Extracted data entries
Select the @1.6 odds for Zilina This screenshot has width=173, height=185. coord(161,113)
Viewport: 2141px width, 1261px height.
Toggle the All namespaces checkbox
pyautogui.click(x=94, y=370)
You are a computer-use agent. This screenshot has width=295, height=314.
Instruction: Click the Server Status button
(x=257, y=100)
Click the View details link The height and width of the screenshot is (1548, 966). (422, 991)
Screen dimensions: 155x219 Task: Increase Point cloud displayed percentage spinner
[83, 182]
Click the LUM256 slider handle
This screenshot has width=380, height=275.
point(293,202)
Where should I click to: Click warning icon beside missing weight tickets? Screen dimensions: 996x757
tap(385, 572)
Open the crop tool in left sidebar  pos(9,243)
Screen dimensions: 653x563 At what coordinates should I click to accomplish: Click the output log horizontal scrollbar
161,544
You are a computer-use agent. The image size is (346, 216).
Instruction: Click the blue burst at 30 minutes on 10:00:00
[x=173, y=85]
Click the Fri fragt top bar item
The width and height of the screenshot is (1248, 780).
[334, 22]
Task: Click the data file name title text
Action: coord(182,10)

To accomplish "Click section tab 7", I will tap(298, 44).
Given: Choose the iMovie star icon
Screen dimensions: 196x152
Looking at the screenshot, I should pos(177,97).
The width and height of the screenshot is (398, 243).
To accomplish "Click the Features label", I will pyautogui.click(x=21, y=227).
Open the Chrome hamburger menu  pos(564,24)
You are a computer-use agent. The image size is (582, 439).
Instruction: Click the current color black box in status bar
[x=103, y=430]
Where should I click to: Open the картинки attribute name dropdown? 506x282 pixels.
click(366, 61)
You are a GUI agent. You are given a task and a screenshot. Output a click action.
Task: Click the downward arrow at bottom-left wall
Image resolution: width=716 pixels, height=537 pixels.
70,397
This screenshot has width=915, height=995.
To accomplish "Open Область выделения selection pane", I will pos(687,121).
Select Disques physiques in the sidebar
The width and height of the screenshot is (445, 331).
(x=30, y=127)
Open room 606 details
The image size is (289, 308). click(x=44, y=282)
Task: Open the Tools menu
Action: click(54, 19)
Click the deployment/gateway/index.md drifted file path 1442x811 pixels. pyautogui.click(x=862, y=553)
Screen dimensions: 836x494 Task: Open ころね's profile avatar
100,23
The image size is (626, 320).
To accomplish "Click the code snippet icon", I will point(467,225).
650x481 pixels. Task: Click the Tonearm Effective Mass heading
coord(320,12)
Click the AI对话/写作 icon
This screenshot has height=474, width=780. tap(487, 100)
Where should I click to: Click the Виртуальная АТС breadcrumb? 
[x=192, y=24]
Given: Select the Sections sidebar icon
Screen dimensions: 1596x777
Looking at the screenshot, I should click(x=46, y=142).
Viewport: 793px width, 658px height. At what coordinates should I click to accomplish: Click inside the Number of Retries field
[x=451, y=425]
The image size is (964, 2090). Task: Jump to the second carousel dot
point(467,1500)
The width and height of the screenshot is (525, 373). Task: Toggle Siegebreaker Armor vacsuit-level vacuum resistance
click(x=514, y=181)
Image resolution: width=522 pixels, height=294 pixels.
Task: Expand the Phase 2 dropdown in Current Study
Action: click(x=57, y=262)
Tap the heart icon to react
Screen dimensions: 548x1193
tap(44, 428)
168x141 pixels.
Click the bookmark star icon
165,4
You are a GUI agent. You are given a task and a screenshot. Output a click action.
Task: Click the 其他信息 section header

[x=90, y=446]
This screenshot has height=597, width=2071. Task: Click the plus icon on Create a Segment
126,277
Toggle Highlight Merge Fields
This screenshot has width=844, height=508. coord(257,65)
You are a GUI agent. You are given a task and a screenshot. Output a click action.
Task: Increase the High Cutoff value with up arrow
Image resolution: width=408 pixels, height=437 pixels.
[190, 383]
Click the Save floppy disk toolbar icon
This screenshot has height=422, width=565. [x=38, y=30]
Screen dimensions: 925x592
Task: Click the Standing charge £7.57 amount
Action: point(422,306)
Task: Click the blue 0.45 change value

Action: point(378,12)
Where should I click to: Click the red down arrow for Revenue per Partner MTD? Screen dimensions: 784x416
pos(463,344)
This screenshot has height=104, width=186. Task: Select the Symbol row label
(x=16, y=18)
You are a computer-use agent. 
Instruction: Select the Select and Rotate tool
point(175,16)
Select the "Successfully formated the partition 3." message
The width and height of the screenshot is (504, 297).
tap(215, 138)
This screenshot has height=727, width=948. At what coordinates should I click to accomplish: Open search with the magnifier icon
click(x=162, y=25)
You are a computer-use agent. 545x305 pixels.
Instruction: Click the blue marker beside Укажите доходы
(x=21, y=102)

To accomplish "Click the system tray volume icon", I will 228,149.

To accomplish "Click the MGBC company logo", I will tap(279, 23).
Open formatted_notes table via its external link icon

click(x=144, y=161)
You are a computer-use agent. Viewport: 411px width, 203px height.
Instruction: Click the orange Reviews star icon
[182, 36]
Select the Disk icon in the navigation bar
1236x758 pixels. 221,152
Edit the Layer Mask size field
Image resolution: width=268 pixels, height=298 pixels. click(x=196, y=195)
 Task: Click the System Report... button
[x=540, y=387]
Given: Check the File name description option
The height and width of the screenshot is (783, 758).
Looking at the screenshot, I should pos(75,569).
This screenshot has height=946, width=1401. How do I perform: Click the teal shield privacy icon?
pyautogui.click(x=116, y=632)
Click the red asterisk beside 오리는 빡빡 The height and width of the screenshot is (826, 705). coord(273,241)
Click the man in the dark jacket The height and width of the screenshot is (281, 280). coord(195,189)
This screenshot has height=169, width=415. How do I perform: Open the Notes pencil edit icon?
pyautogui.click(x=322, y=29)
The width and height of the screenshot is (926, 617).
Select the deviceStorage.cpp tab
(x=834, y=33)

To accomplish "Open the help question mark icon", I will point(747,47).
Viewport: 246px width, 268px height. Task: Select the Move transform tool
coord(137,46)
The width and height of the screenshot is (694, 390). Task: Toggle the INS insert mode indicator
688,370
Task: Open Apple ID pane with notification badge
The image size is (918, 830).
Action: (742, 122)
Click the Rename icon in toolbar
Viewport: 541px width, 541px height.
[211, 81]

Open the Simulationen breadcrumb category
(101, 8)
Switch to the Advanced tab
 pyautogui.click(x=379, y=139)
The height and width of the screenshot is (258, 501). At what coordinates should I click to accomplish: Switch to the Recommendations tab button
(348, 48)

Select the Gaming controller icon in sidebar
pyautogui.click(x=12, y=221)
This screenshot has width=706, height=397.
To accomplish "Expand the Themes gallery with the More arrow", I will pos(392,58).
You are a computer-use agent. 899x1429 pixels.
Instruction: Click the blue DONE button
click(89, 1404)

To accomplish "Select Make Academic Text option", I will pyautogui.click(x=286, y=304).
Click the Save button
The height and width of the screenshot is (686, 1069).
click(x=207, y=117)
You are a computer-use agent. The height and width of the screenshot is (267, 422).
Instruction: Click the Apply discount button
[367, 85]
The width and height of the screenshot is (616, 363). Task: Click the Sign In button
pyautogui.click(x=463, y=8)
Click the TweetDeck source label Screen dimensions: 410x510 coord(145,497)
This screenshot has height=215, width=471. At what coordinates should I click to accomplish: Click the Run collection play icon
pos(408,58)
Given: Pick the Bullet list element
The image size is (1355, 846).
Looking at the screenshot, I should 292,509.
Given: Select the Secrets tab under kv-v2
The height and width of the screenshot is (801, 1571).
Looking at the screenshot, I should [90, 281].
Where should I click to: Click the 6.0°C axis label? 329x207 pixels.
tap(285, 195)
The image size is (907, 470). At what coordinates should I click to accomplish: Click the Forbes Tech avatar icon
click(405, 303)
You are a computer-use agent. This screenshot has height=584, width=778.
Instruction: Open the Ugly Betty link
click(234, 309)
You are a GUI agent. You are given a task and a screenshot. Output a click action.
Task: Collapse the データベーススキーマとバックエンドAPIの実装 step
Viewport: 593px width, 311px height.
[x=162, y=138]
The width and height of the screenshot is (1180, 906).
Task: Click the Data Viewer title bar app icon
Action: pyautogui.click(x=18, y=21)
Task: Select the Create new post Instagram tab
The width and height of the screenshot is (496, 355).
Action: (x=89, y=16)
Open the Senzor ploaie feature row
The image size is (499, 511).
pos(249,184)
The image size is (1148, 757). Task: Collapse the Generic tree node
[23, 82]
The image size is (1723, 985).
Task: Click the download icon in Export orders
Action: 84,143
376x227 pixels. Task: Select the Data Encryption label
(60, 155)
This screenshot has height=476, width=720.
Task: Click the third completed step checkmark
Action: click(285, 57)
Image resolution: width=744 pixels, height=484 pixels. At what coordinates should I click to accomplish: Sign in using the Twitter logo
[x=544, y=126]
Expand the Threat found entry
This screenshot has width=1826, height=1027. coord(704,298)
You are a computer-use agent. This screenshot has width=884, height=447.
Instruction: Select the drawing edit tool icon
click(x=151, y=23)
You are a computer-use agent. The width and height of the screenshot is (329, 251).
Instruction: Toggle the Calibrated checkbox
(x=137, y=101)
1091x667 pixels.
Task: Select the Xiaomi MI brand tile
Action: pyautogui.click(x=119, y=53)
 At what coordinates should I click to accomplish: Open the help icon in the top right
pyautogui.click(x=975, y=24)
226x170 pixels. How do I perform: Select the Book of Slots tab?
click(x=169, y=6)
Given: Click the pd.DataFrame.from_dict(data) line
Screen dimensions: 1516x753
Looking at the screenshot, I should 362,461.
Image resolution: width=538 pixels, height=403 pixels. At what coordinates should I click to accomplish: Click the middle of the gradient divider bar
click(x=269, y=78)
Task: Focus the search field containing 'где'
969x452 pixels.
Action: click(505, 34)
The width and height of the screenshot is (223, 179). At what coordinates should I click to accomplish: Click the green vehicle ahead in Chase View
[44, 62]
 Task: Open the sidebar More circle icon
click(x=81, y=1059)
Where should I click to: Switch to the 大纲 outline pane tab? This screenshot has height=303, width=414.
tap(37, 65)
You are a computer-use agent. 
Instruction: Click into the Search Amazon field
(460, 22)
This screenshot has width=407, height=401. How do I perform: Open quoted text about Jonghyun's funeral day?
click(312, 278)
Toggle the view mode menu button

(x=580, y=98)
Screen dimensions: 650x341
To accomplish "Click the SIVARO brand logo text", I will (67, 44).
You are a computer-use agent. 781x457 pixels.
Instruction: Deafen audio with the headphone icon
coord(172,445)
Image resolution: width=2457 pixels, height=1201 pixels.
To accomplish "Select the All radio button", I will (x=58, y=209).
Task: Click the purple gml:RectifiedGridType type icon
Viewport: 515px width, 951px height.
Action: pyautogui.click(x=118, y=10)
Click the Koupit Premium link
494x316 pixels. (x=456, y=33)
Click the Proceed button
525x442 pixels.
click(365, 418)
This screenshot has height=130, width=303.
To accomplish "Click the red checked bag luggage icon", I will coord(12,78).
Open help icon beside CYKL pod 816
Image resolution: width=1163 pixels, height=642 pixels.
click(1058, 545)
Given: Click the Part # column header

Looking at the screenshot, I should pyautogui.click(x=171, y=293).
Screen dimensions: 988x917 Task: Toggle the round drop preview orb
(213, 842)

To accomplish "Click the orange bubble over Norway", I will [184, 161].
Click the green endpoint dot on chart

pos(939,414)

» **WHAT YOU ARE ASKED TO DO**: Please give only the number of lines above that contain the word "option".

» **EXERCISE RESULT**: 2